I don't have a 150Hz problem in my installation. "Lack of impact in the lower midrange" disappeared after months of use. The Zu FRD does need to be USED to fully realize its potential. I had a 60Hz anomaly -- what you call "freakiness," a term I expect to see Atkinson adopt in his empirical counterpoints -- that took awhile to learn how to tune out to the point of irrelevance. My Druids were early versions with the pleated-paper cone. I could hear meaningful changes in bass to mid-range performance in gap-height changes of less than 1/16" inch. Essentially the Druid's partial Griewe implementation delegated to the floor and the floor-plinth gap some of what functionally is fully handled in the enclosure and at the finger vent in Soul's full Griewe model.
On Druid, that floor-plinth gap forces trade-offs. Too high and the deeper bass you dialed in is euphonically fat.
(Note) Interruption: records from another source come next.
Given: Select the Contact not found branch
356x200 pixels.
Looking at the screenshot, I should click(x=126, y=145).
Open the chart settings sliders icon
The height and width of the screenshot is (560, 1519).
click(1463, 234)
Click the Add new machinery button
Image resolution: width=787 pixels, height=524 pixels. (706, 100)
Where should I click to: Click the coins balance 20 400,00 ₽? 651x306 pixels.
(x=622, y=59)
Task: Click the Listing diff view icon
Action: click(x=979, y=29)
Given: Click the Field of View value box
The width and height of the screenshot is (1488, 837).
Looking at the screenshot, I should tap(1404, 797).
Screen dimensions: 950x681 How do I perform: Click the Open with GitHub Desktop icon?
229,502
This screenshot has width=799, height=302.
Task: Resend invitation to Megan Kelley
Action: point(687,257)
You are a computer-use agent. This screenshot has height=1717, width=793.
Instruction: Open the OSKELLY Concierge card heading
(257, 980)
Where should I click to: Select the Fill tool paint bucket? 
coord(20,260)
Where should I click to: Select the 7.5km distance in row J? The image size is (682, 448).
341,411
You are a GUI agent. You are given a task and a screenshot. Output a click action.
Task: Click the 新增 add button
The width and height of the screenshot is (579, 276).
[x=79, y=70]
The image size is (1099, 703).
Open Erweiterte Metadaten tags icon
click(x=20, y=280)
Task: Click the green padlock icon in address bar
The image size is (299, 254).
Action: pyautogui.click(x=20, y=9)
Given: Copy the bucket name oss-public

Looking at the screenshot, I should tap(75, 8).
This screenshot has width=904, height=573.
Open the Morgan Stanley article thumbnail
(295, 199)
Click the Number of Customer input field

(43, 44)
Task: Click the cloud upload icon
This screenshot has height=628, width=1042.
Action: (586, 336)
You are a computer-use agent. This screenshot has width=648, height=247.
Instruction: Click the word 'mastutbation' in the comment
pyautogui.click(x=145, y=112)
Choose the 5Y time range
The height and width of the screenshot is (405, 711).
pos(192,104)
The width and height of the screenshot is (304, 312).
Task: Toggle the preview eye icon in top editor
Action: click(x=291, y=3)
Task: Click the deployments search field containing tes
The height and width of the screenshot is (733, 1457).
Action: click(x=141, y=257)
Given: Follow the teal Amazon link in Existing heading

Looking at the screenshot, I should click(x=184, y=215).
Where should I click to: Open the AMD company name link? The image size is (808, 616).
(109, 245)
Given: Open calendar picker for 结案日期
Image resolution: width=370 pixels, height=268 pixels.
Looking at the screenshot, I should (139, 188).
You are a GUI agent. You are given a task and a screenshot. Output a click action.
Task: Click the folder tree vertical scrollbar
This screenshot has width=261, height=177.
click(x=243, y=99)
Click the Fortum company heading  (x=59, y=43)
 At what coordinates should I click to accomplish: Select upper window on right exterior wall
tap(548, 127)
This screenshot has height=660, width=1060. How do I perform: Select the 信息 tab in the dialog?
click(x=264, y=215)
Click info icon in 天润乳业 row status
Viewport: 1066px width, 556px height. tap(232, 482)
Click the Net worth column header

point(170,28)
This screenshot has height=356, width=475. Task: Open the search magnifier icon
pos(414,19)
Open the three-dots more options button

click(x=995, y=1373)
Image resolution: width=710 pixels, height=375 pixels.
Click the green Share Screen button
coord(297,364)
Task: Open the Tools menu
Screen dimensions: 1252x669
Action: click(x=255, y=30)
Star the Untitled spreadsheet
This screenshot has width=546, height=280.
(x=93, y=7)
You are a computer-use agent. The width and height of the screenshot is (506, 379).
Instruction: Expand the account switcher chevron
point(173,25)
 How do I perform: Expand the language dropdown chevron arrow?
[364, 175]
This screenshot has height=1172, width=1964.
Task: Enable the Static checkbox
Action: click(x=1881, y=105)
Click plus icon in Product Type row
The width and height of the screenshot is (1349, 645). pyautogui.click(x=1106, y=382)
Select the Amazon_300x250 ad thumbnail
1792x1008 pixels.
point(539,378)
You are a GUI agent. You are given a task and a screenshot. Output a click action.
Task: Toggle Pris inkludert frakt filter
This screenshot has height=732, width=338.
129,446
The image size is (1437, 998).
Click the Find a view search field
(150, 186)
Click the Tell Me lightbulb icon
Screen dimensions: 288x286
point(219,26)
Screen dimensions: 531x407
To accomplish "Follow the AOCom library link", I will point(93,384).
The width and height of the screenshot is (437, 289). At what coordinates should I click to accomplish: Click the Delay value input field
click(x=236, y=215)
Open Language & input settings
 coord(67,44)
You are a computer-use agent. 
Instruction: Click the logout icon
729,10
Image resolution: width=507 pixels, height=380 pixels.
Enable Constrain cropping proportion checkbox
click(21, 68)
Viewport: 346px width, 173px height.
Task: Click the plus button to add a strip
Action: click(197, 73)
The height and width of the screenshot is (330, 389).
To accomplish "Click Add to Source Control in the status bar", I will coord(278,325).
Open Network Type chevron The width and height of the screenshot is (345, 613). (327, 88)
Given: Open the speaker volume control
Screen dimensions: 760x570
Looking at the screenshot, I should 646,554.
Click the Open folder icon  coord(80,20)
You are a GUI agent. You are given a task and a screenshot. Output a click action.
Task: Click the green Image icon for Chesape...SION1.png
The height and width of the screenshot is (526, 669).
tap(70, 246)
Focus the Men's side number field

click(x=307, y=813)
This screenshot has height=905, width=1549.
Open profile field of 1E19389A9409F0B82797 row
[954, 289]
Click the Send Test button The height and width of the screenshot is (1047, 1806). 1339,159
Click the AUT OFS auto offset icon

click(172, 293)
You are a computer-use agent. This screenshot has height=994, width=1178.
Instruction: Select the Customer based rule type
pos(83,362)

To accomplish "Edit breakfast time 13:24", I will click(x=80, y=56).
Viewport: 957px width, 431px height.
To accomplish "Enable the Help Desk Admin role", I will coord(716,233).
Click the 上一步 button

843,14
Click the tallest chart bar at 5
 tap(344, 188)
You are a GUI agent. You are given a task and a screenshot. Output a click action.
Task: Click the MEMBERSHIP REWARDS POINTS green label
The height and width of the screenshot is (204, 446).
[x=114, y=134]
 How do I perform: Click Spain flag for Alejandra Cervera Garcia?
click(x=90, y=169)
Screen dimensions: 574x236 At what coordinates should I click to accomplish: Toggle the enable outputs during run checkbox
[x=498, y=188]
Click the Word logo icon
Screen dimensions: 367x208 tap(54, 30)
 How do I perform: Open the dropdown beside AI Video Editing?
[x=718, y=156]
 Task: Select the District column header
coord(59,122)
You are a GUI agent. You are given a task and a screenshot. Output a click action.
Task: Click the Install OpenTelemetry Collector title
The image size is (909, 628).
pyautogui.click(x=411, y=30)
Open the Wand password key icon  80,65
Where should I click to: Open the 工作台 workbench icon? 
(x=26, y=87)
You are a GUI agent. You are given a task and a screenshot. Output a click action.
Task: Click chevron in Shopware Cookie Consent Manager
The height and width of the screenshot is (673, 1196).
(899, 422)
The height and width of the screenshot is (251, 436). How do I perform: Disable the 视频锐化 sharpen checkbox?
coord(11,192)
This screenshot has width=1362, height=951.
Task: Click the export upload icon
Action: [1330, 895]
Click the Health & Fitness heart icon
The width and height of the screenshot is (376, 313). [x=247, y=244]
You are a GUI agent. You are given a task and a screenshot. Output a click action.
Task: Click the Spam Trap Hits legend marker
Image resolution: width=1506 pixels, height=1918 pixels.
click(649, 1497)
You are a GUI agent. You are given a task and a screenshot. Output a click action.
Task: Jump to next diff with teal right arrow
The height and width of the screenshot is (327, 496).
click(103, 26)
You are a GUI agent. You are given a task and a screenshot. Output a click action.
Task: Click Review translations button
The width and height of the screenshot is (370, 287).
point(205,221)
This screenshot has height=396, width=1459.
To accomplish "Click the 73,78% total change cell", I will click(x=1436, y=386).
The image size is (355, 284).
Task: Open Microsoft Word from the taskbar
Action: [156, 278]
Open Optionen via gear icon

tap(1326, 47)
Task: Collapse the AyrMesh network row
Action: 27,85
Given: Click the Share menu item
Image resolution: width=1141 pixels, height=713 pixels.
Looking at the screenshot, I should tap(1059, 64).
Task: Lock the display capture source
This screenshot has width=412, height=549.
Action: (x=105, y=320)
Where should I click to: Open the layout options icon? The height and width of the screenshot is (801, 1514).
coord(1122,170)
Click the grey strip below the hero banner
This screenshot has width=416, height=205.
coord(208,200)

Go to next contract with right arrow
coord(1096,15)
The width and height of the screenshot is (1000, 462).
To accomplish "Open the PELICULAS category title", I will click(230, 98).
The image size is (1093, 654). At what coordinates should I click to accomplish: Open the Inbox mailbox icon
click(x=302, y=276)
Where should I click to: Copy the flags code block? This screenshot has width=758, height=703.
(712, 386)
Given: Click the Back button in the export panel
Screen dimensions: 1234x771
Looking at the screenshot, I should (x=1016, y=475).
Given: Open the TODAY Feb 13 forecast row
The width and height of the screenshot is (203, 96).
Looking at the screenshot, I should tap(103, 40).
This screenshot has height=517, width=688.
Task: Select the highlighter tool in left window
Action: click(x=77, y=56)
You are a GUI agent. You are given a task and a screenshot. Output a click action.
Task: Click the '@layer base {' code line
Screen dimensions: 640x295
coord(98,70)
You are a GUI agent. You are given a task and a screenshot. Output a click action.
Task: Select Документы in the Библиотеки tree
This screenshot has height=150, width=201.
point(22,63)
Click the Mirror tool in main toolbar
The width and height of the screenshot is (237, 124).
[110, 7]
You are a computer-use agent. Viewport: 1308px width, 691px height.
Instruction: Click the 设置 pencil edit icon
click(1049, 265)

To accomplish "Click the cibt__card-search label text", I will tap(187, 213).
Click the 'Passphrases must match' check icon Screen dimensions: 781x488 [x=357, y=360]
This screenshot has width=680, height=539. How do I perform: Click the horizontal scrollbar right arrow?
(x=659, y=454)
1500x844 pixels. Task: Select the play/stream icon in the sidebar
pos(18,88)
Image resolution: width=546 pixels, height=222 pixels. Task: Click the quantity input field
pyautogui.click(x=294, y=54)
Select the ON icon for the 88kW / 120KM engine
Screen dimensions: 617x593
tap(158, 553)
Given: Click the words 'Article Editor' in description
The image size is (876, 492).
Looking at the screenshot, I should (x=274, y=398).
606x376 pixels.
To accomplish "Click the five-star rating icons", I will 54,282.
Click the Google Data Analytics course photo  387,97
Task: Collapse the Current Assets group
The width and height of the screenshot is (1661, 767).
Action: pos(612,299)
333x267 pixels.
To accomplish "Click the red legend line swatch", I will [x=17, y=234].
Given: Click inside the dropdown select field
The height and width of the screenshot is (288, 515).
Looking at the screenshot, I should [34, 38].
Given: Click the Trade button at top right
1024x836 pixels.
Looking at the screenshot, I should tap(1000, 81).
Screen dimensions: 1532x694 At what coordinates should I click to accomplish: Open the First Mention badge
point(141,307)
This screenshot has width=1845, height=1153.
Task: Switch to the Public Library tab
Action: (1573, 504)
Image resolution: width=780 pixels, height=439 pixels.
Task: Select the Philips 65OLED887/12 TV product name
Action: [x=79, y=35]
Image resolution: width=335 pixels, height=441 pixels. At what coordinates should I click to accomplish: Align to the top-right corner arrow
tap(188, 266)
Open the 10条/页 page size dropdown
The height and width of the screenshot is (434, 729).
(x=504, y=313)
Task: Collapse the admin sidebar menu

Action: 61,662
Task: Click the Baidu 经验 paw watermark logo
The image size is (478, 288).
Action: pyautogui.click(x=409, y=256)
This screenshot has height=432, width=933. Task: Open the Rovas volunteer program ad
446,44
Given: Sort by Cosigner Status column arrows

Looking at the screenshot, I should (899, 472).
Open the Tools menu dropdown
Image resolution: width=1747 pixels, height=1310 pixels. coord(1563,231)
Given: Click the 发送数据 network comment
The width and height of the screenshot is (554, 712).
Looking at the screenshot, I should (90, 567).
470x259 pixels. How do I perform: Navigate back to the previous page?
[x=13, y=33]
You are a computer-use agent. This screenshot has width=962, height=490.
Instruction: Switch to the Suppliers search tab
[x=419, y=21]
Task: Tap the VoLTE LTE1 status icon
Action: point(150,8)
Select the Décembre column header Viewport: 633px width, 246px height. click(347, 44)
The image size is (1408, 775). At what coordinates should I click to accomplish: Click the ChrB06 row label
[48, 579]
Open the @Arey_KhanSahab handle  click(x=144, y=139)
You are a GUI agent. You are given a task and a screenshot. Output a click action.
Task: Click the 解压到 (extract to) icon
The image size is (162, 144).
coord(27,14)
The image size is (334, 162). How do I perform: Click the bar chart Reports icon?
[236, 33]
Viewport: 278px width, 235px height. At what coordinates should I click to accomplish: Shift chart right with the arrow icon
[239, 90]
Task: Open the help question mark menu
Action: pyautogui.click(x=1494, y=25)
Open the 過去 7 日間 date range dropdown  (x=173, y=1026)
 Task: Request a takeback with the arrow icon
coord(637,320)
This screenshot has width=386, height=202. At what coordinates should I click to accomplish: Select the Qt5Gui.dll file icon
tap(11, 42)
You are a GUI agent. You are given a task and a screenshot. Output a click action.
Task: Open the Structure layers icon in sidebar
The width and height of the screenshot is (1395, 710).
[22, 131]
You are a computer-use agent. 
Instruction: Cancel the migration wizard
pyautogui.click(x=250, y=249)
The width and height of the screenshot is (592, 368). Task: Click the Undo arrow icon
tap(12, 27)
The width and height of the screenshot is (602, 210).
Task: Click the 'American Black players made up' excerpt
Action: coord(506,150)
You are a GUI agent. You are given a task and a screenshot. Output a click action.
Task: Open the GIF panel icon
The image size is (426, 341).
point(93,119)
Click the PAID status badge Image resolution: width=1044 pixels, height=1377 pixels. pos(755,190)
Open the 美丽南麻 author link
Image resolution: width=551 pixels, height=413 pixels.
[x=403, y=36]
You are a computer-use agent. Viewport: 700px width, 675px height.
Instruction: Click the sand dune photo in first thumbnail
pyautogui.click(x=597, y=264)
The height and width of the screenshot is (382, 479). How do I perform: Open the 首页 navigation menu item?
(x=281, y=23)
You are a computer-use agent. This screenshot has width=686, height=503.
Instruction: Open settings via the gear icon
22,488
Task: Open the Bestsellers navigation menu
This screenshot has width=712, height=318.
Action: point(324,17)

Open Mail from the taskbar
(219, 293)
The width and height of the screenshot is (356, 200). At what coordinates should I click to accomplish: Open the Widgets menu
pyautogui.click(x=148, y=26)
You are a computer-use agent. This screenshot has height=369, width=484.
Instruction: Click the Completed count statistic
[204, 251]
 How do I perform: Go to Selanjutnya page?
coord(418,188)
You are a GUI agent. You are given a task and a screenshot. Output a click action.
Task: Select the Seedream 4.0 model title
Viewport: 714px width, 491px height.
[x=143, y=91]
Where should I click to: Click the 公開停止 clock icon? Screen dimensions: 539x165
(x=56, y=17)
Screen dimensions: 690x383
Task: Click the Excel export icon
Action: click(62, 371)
Too low and that definition and tautness you dialed in gives up some bass extension. The original pleated cone FRD was more Draconian in these trade-offs than the roll-edge cone of later versions. The 4-08 upgrade gave me more tunability, but in less space. The Zu-spec for floor gap on the older pleated cone was 2 CD jewel cases. For the newer roll-edge cone, it was 1. The increments for sound changes became minute, while the trade-offs were more elastic.
I never understood the claim that Druids have "no bass." My Druids system is on the narrow wall of a 21' x 12' space in an open plan house. The "back" of the space flows into the kitchen. A 38 Hz wave is just shy of 30 feet long. That sounds about right when I stand in my kitchen.
Last fall when Sean Casey visited for a Zu house party I hosted, he was listening to my Druids system and suddenly started rifling through a stack of magazines by the couch. He pulled out two identically thin issues of "American Photographer" and slid them under the center of the plinth, further modifying the gap after I had cranked the plinth studs all the way in. Magazines under, perfect. My 60Hz problem was for practical purposes gone, at least in my room, and I got more extension and definition in the bass region.
The Zu boys are very practical about finding the sweet spot in inevitable trade-offs between sound, target customer environments, manufacturability, economics. They know what sounds good in real world residential rooms and have delivered something that works well in the widest range of room, construction and system types of any speaker family I've used or had experience with in 40 years of spending my own money on audio. Few loudspeakers in home audio are universal but a Zu speaker, the BBC LS3/5a, and the original Quad electrostatic come far closer than most.